Huawei Unveils LogicFolding 3D Chips Bypassing EUV Dependency
The Chinese tech giant introduced its LogicFolding architecture and Tau (τ) scaling law, aiming for 1.4 nm equivalent density by 2031 without ASML's EUV machines.

Can a new 3D architecture truly challenge the reliance on EUV lithography? Huawei believes so, as it introduced its innovative LogicFolding architecture and the Tau (τ) scaling law, promising a 55% superior transistor density compared to conventional planar designs. On May 25, 2026, He Tingbo, president of Huawei's semiconductor department and a board member, unveiled these advancements at the IEEE ISCAS conference in Shanghai, explicitly designed to bypass the need for ASML's extreme ultraviolet (EUV) lithography machines.

This ambitious strategy targets achieving a density equivalent to a 1.4-nanometer process by 2031, not through actual etching at that fineness, but via a sophisticated 3D architectural design. Consumers can anticipate the first Kirin chips featuring LogicFolding to arrive in fall 2026. The announcement immediately stirred the market, with the stock of Chinese foundry SMIC jumping 7.6% in Hong Kong on the day of the news, as reported by CNBC.

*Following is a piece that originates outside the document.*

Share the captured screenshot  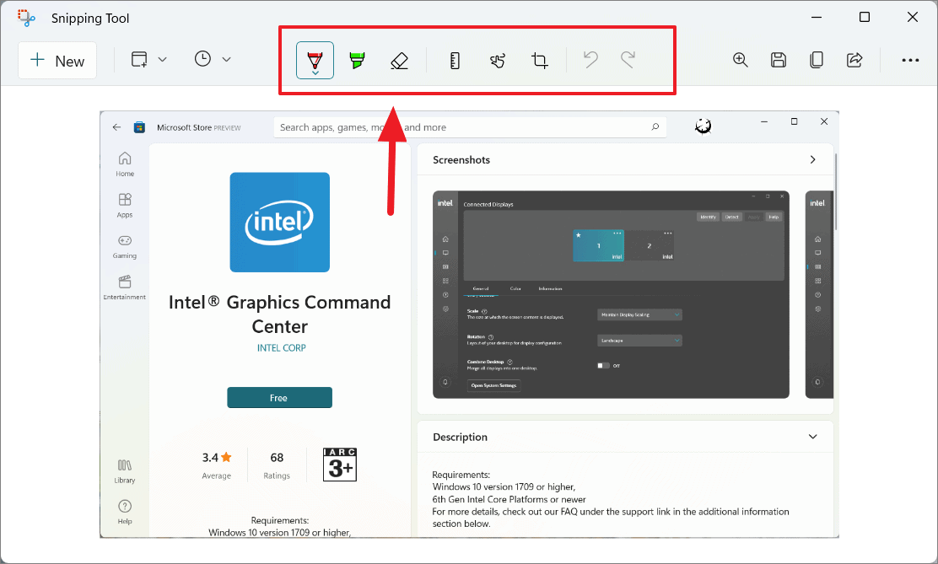point(854,60)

"A stacked or folded design can produce effective density gains, but it does not mean Huawei has solved the full process, yield, power, thermal, and device-performance problems associated with true 1.4 nm-class manufacturing."

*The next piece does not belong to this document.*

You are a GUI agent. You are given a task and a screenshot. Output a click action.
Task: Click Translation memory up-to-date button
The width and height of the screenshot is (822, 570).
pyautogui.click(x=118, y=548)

— Paul Triolo, DGA Group, in an interview with CNBC
Huawei's theoretical proposal aims to replace Moore's law's geometric scaling with a temporal scaling, where the optimization variable becomes the signal propagation delay across the entire computing stack. While the industry traditionally focused on reducing etching pitch—a purely physical metric—the Tau (τ) quantity proposed by Huawei targets the time a signal takes to traverse a logical chain, whether organized flat or in relief. Huawei claims to have designed and mass-produced 381 chips based on this principle over the past six years, though this claim remains self-declared and lacks external academic validation as of May 25, 2026.

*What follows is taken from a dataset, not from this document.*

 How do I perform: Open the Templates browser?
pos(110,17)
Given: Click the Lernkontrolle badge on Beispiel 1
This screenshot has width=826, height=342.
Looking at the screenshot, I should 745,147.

According to Huawei, as reported by CNBC on May 25, 2026, the roadmap projects extending LogicFolding to Ascend chips by 2030. These are presented as domestic substitutes for Nvidia's training GPUs, which are banned from export to China. This timeline is significant: a report published by the Information Technology and Innovation Foundation in October 2025 suggests that U.S. export controls have paradoxically stimulated Huawei's internal capabilities, forcing the group to independently rebuild competencies that TSMC provided until 2020.
The LogicFolding architecture involves stacking the active layers of a logic circuit in three dimensions, which shortens electrical paths and maximizes transistor density by ground projection without relying on ASML's EUV lithography machines. The logic gain doesn't concern etching fineness, which is still limited by the equipment accessible to Huawei and foundry SMIC. Instead, the additional density is achieved by multiplying transistor levels above the same silicon footprint, with the etching pitch remaining unchanged.
Therefore, the claimed equivalence for 2031 with a 1.4 nm process is an effect of counting by ground projection, not the physical ability to trace patterns at that resolution. Paul Triolo, technology lead for Asia and the Americas at DGA Group, nuanced the scope of the announcement in an interview with CNBC on May 25, 2026. He noted that while a stacked or folded design can produce effective density gains, it does not mean Huawei has solved the full process, yield, power, thermal, and device-performance problems associated with true 1.4 nm-class manufacturing. No public data on yield, consumption, or thermal performance accompanied the announcement at this stage.
The 3D stacking of active layers is not an innovation unique to Huawei. Several Western and Korean foundries and designers, including Samsung, TSMC, and Intel, have been deploying comparable 3D stacking approaches for years, driven by commercial competitiveness rather than circumventing export sanctions. The specificity of LogicFolding lies less in the architectural idea itself than in the critical context in which it is being mobilized: that of a publisher cut off since 2020 from leading Western foundries and deprived of access to ASML's lithography machines. This move is part of a broader Chinese dynamic toward autonomy in the computing chain, with a clear political signal being Beijing's summoning of Nvidia in July 2025 regarding H20 chips, reflecting China's desire to extricate itself from a dependence considered a security risk.

The institutional authority of He Tingbo, who simultaneously holds positions as board director, president of the Scientist Committee, director of the ITMT (Information Technology Management Team), and president of the semiconductor department (HiSilicon), underscores the strategic importance of this development. HiSilicon, Huawei's design subsidiary, relied on TSMC until 2020. The Taiwanese foundry interrupted this relationship following the extraterritorial extension of US sanctions on semiconductor exports, forcing Huawei to rebuild its design chain with SMIC for production and invest massively in its architectural design. The choice of the IEEE ISCAS platform in Shanghai to present the τ law positions this reconstruction within the international academic register, rather than mere corporate communication, marking a significant step in China's pursuit of technological self-sufficiency.